Besser schnell als langsam. Besser, es war diese brutale Hand, die uns tötete, als meine eigene. Besser nicht als gewalttätiges Wesen sterben, das für Melanies vergossenes Blut ebenso verantwortlich war wie für meins.

»Bleib stehen, Kyle.« Jeb sprach langsam, fast beiläufig, aber der große Mann blieb stehen. Er verzog das Gesicht und drehte sich zu Melanies Onkel um.

»Warum? Du hast gesagt, du hättest nachgesehen. Es ist eins von denen.« Ich erkannte die Stimme - der Mann war derselbe, der Jeb auch gefragt hatte, warum er mir Wasser gegeben hatte.

»Ja, stimmt, ist sie auch. Aber die Sache ist ein bisschen kompliziert.«

»Wieso?«, fragte ein anderer. Er stand neben dem großen, dunkelhaarigen Kyle und sie sahen sich so ähnlich, dass sie Brüder sein mussten.

»Wisst ihr, das hier ist meine Nichte.«

»Nein, ist sie nicht mehr«, sagte Kyle kategorisch. Er spuckte wieder aus und machte mit gezücktem Messer einen weiteren vorsichtigen Schritt auf mich zu. Seiner Haltung konnte ich ansehen, dass ihn Worte jetzt nicht mehr aufhalten würden. Ich schloss die Augen.

Zweimal kurz hintereinander war ein scharfes, metallisches Klicken zu hören, und dann keuchte jemand. Ich riss die Augen wieder auf.

»Ich hab gesagt, du sollst stehen bleiben, Kyle.« Onkel Jebs Stimme klang immer noch gelassen, aber er hatte das lange Gewehr jetzt angelegt und der Lauf war auf Kyles Rücken gerichtet. Kyle stand nur wenige Schritte von mir entfernt wie angewurzelt da; seine Machete schwebte bewegungslos über seiner Schulter.

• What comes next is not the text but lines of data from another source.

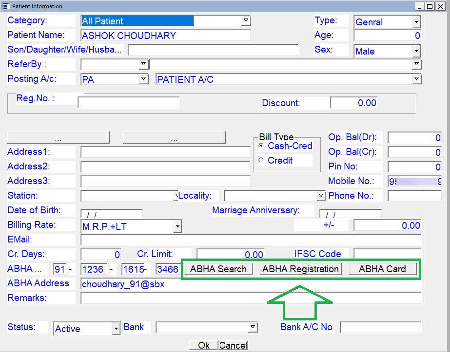Screen dimensions: 450x353
Task: Open the Sex dropdown
Action: tap(416, 51)
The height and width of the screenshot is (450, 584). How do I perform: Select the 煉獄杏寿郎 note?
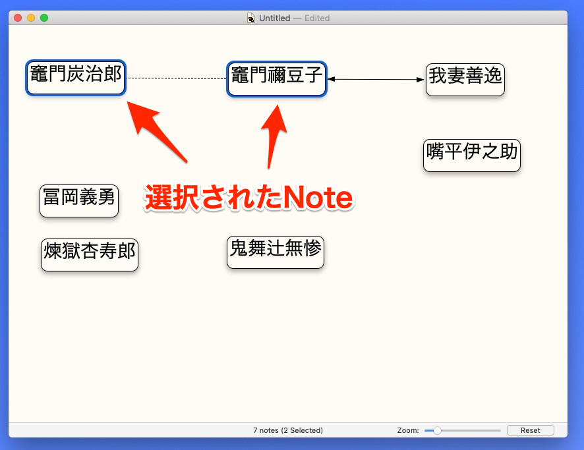[x=89, y=255]
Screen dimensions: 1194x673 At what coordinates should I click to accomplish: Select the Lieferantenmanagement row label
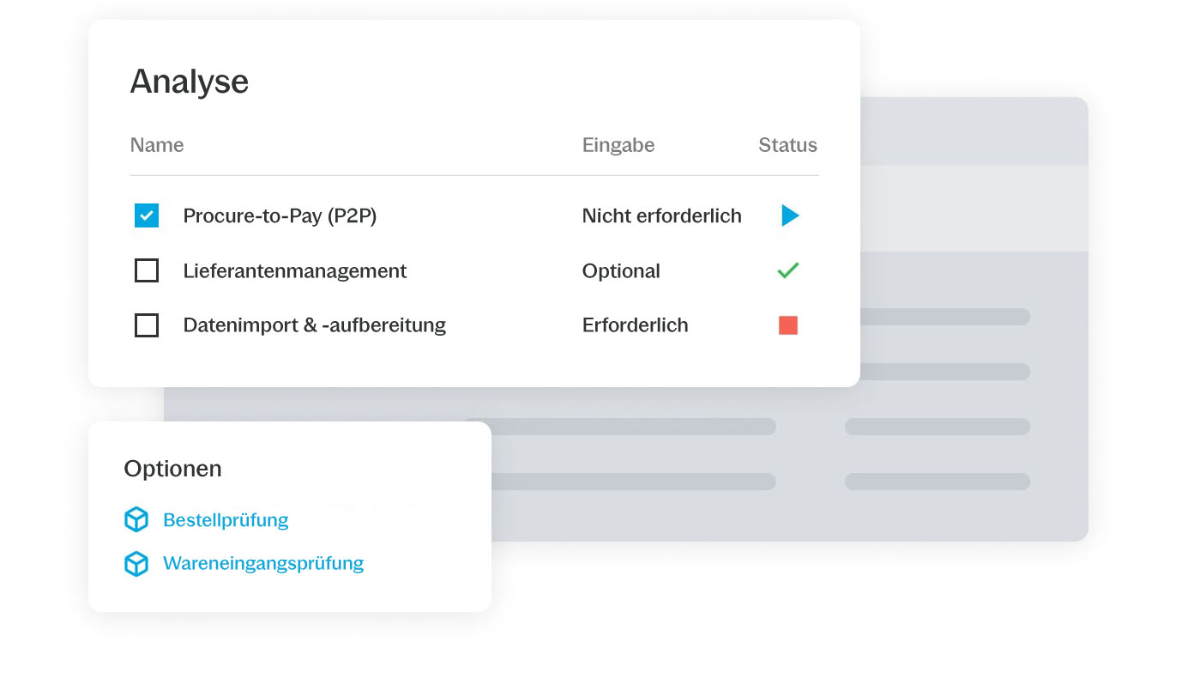[295, 270]
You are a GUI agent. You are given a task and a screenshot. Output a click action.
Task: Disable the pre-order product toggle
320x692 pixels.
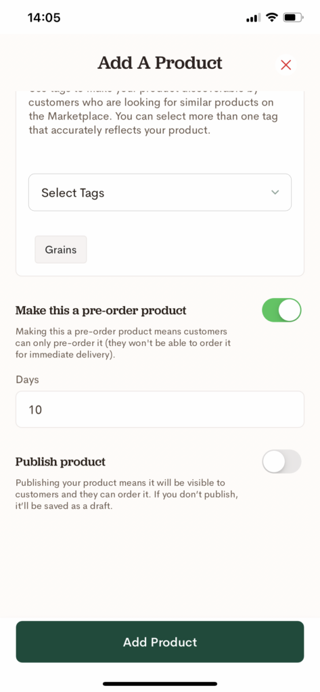point(281,310)
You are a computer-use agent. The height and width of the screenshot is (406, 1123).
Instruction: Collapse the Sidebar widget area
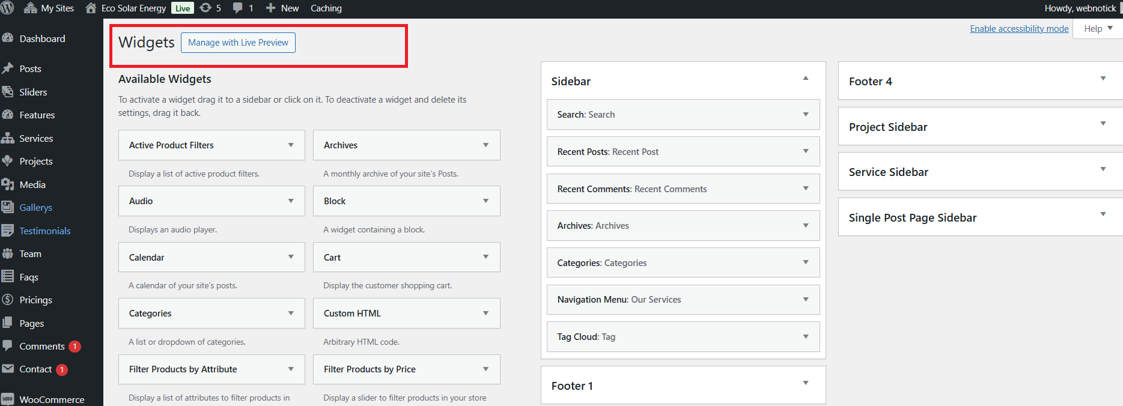(x=805, y=79)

»Jeb«, sagte der Bruder entsetzt. »Was tust du da?«

»Geh von dem Mädchen weg, Kyle.«

Kyle kehrte uns den Rücken zu, als er sich wütend zu Jeb umdrehte. »Das ist kein Mädchen, Jeb!«

Jeb zuckte mit den Schultern, und das Gewehr blieb weiterhin auf Kyle gerichtet. »Es gibt einiges zu besprechen.«

»Der Doktor kann es vielleicht nutzen, um etwas Neues herauszufinden«, schlug eine weibliche Stimme barsch vor.

Bei diesen Worten zuckte ich zusammen, denn sie bestätigten meine schlimmsten Ängste. Als Jeb mich als seine Nichte bezeichnet hatte, war törichterweise ein Hoffnungsschimmer in mir aufgeflammt - vielleicht würden sie doch Mitleid mit mir haben. Ich war dumm gewesen, das zu glauben, wenn auch nur eine Sekunde lang. Der Tod war das einzige Mitleid, das ich von diesen Wesen erwarten konnte.

Ich sah die Frau an und war überrascht, als ich feststellte, dass sie so alt war wie Jeb oder sogar noch älter. Ihre Haare waren eher dunkelgrau als weiß, weshalb ich vorher ihr wahres Alter nicht bemerkt hatte. Ihr Gesicht war von Falten bedeckt, die die Wut in tiefe Furchen verwandelt hatte. Aber die Züge hinter den Furchen hatten etwas Vertrautes.

Melanie zog die Verbindung zwischen diesem Gesicht und einem anderen, glatteren Gesicht aus ihrer Erinnerung.

»Tante Maggie? Du hier? Wie ...? Ist Sharon ...« Die Wörter kamen alle von Melanie, aber sie sprudelten aus meinem Mund und ich konnte sie nicht zurückhalten. Unsere lange Zweisamkeit in der Wüste hatte sie stärker gemacht - oder mich schwächer. Vielleicht lag es auch nur daran, dass ich mich darauf konzentrierte, von welcher Seite der tödliche Schlag kommen würde. Ich bereitete mich auf meine Ermordung vor und sie veranstaltete ein Familientreffen.

Melanie brachte ihren überraschten Ausruf nur zur Hälfte heraus. Die gealterte Frau namens Maggie stürzte in einem Tempo nach vorn, das ihr zerbrechliches Äußeres Lügen strafte. Die Hand mit dem schwarzen Brecheisen hielt sie weiterhin gesenkt. Das war die Hand, die ich im Auge behalten hatte, deshalb sah ich nicht, wie ihre leere Hand ausholte und mir fest ins Gesicht schlug.

Mein Kopf wurde in den Nacken geschleudert und dann wieder nach vorn. Sie schlug mich noch einmal.

»Du wirst uns nicht an der Nase herumführen, du Parasit! Wir wissen, wie ihr arbeitet. Wir wissen, wie gut ihr uns imitieren könnt!«

Ich schmeckte Blut in meinem Mund.

Mach so was nie wieder, fauchte ich Melanie an. Ich habe dir doch gesagt, was dann passiert. Melanie war zu geschockt, um zu antworten.